There’s an old saying among lawyers, that when you discover your case is a lemon, you make lemonade. The Supreme Court this term made a different type of lemonade when it crushed and discarded the precedent of a 1971 case, Lemon v. Kurtzman. To be fair, Lemon had been abused and neglected for many years, but finally, in the case of a high school football coach praying very publicly on the fifty yard line after football games, the Supreme Court specifically pummeled what has come to be known as the Lemon test, and threw it on the refuse heap of history.

What is the Lemon test, and why should you care? The Lemon test was developed following a series of Supreme Court decisions interpreting the First Amendment’s prohibition on religious establishments. Summarizing the lessons of a series of prior decisions, the Supreme Court determined that government laws and policies must satisfy a three part test in order to remain clear of Establishment Clause concerns. First, the law must have a primarily secular purpose; it must have a primarily secular effect, and it must not unduly entangle church and state.

These provisions seem eminently reasonable. After all, if the Supreme Court really does care about what our founding fathers thought, they were quite clear that government had no business meddling in the business of religion. James Madison expressed it as a first principle: “that Religion is wholly exempt” from the “cognizance” of Civil Society, i.e., from government. So it seems axiomatic that government must act for secular purposes, and to achieve secular, not religious results. And surely the libertarian leaning American right does not want more regulatory entanglement between the state and the church, so the non-entanglement provision would seem to enjoy broad support.

Why, then, has Lemon come under withering attack leading to its eventual rejection outright?

A possible answer came to light in a webinar discussion recently produced by the American Bar Association’s Religious Liberty Committee, which I serve as co chair. One of our panelists spoke of the Lemon test as an obstacle to “principled pluralism” as found in various forms of public religious expression, such as a massive cross in the middle of a major Maryland intersection. Such “principled pluralism” is best protected by recognizing the nation’s history and tradition of public respect for religion, he contended. Another panelist countered that such “principled pluralism” was not pluralism at all, but simply the establishment of the majority religion, at the expense of religious minorities.

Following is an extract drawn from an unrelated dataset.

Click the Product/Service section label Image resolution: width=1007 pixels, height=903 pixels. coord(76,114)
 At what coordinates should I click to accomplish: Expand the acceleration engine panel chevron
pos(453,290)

The Supreme Court didn’t stop with its rejection of Lemon, but continued by disavowing Justice Sandra Day O’Connor’s addition to Lemon that public employees’ religious expressions should not convey the impression of government endorsement of religion – that the government must remain neutral as between religion and non religion, and also neutral among religions. If the government is no longer constrained by the desire to remain neutral toward religion, and not to appear to endorse religion, what comes next?

The Supreme Court also refused to recognize the inherently coercive nature of a high school coach’s invitation to players to pray, as though high schoolers are sufficiently mature to simply say “no thank you” to an authority figure with power over their time on the playing field, or college recommendations. The Supreme Court retained a form of respect for a non-coercion test, but did not inspire confidence that it was capable of recognizing religious coercion.

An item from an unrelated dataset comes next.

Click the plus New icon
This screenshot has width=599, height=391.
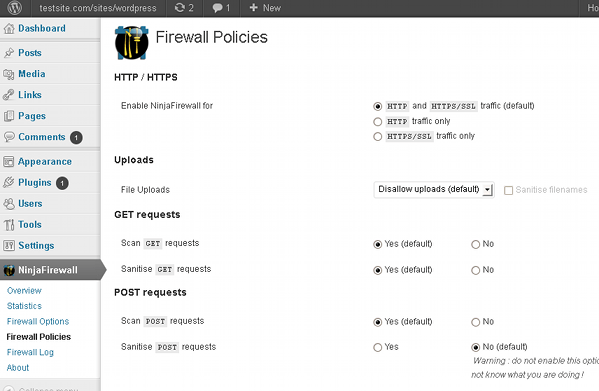(x=253, y=8)
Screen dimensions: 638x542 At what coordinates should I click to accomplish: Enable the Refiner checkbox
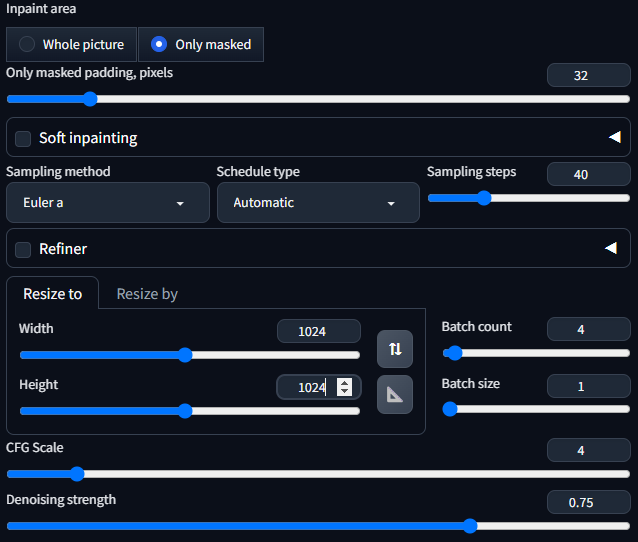[x=23, y=249]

In a post Lemon legal world, one may well ask what remains of the Establishment Clause? Where are we if the government may legitimately act for religious purposes, to accomplish religious goals, unbothered by whether such actions unduly entangle church and

state? Where indeed? Don’t trip on that pile of rubble that used to the Wall of Separation between church and state while you are fleeing the oppression of the religious majority.